Andy flicked the overhead light switch uselessly. “The current is still off and there are some things I have to do. What is it — a week now since we had any electricity in the evening?”
“Let me get into bed and I’ll work the flash for you — will that be all right?”
“It’ll have to do.”
He opened his notepad on top of the dresser, lay one of the reusable forms next to it, then began copying information into the report. With his left hand he kept a slow and regular squeezing on the flashlight that produced steady illumination. The city was quiet tonight with the people driven from the streets by the cold and the rain; the whir of the tiny generator and the occasional squeak of the stylo on plastic sounded unnaturally loud. There was enough light from the flash for Shirl to get undressed by. She shivered when she took off her outer clothes and quickly pulled on heavy winter pajamas, a much-darned pair of socks she used for sleeping in, then put her heavy sweater on top. The sheets were cold and damp, they hadn’t been changed since the water shortage, though she did try to air them out as often as she could.
“What are you writing up?” she asked.
“Everything I have on Billy Chung, they’re still after me to find him — it’s the most stupid thing I ever heard of.” He slammed the stylo down and paced angrily back and forth, the flashlight in his hand throwing twisting shadows across the ceiling. “We’ve had two dozen killings in the precinct since O’Brien was murdered. We caught one killer while his wife was still bleeding to death — but all of the other murders have been forgotten, almost the same day they happened. What can be so important about Big Mike? No one seems to know — yet they still want reports. So after I put in a double shift I’m expected to keep on looking for the kid. I should be out tonight, running down another phony spotting report, but I’m not going to — even though Grassy will ream me out tomorrow. Do you know how much sleep I’ve been getting lately?”
“I know,” she said softly.
“A couple of hours a night — if that. Well, tonight I’m going to catch up. I have to sign in again by seven in the morning, there’s another protest rally in Union Square, so I won’t get much sleep anyway.” He stopped pacing and handed her the flashlight, which dimmed, then brightened again as she worked the lever. “I’m making all the noise — but you’re really the one who should be complaining, Shirl.
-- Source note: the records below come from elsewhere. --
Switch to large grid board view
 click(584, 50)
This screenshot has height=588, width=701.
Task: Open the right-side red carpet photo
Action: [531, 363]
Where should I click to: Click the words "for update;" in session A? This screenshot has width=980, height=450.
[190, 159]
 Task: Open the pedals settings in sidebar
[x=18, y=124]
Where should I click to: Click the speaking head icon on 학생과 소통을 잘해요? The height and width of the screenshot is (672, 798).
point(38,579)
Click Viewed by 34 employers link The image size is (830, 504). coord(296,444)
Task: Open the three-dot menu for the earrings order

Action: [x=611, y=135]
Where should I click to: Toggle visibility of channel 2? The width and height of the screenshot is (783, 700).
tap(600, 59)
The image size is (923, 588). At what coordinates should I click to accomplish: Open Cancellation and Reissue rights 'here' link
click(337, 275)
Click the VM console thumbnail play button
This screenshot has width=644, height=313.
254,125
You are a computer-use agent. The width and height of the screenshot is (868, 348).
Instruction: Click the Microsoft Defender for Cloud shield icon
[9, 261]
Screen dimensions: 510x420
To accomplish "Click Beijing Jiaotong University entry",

You had it a lot better before you ever met me.”
“It’s bad for everyone this fall, I’ve never seen anything like it. First the water, now this thing about a fuel shortage, I don’t understand it…”
“That’s not what I mean, Shirl — will you shine the light on this drawer?” He took out a can of oil and his cleaning kit, spreading the contents out on a rag on the floor next to the bed. “It’s about you and me personally. Things here aren’t up to the standards you’ve been used to.”
She skirted around mentioning her stay with Mike just as carefully as he did. It was something they never talked about. “My father’s place is in a neighborhood just like this one,” she said. “Things aren’t that different.”
“I’m not talking about that.” He squatted and broke open his revolver, then ran the cleaning brush back and forth through its barrel. “After you left home things went a lot better for you, I know that. You’re a pretty girl, more than just pretty, there must have been a lot of guys who were running after you.” He spoke haltingly, looking at his work.
“I’m here because I want to be here,” she said, putting into words what he had not been able to say. “Being attractive makes things easier for a girl, I know that, but it doesn’t make everything all right. I want… I don’t know exactly… happiness, I suppose. You helped me when I really needed help and we had more fun than I ever had before in my life. I never told you before, but I was hoping you would ask me to come here, we got along so well.”